# What is a self-dual category?

$\newcommand{\C}{\mathcal{C}}\newcommand{\D}{\mathcal{D}}\newcommand{\op}{\mathrm{op}}$I would like to define the notion of a self-dual category, which should mean a category isomorphic to its opposite in a natural way, and the notion a self-dual functor between such categories. For a category $\C$, I denote by $\C^\op$ its opposite category; for a functor $F \colon \C \to \D$ its opposite functor is $F^\op \colon \C^\op \to \D^\op$; for a natural transformation $\eta \colon F \Rightarrow G$ I denote $\eta^\op \colon G^\op \Rightarrow F^\op$ its opposite natural transformation.

Definition. A self-dual category is a category $\C$, a functor $i_\C \colon \C \to \C^\op$, and a natural isomorphism $$\epsilon_\C \colon i_\C^\op \circ i_\C \Rightarrow \mathrm{id}_\C.$$

I think this is the "correct" definition. (Not quite, see below.) An example would be for $\C$ the category of finite dimensional vector spaces over a field $k$, and $i_\C = \mathrm{Hom}(-,k)$. We would now like to talk about functors being self-dual, which should mean that they commute with taking duals.

Challenge A: Reproduce the passage from the post on self-dual categories that begins at the words "Definition. A self-dual" and ends after the words "with taking duals.".
Challenge B: In the post on self-dual categories, what is $i_\C$ in the example where $\C$ is the category of finite dimensional vector spaces over a field $k$?

Dataset rows:
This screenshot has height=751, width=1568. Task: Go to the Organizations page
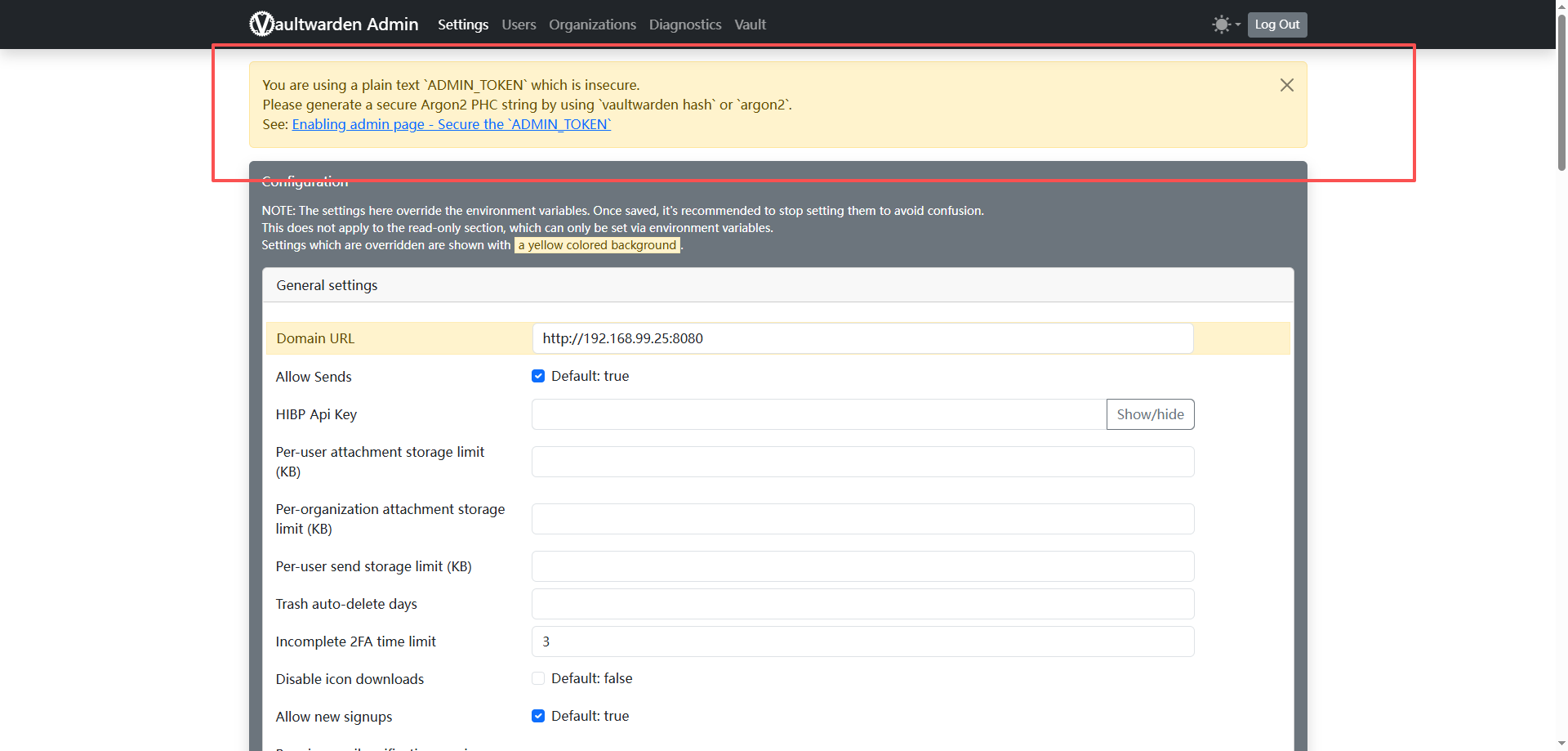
...
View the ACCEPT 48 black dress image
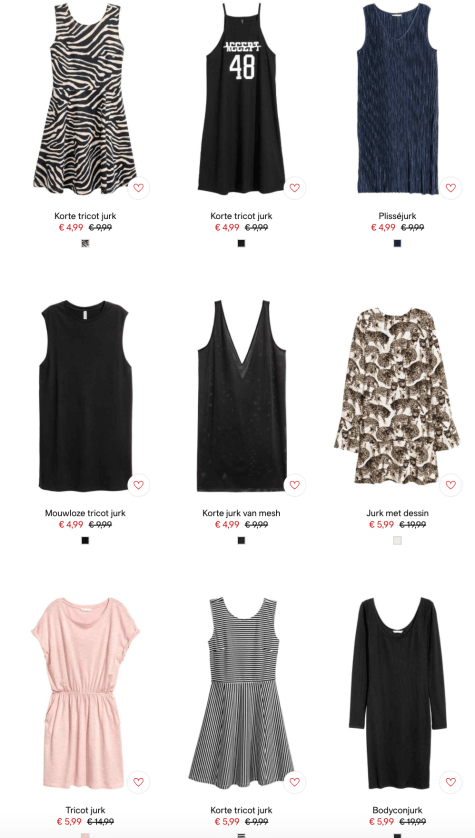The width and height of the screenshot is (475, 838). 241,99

Reply A:
Definition. A self-dual category is a category $\C$, a functor $i_\C \colon \C \to \C^\op$, and a natural isomorphism $$\epsilon_\C \colon i_\C^\op \circ i_\C \Rightarrow \mathrm{id}_\C.$$

I think this is the "correct" definition. (Not quite, see below.) An example would be for $\C$ the category of finite dimensional vector spaces over a field $k$, and $i_\C = \mathrm{Hom}(-,k)$. We would now like to talk about functors being self-dual, which should mean that they commute with taking duals.

Reply B: $i_\C = \mathrm{Hom}(-,k)$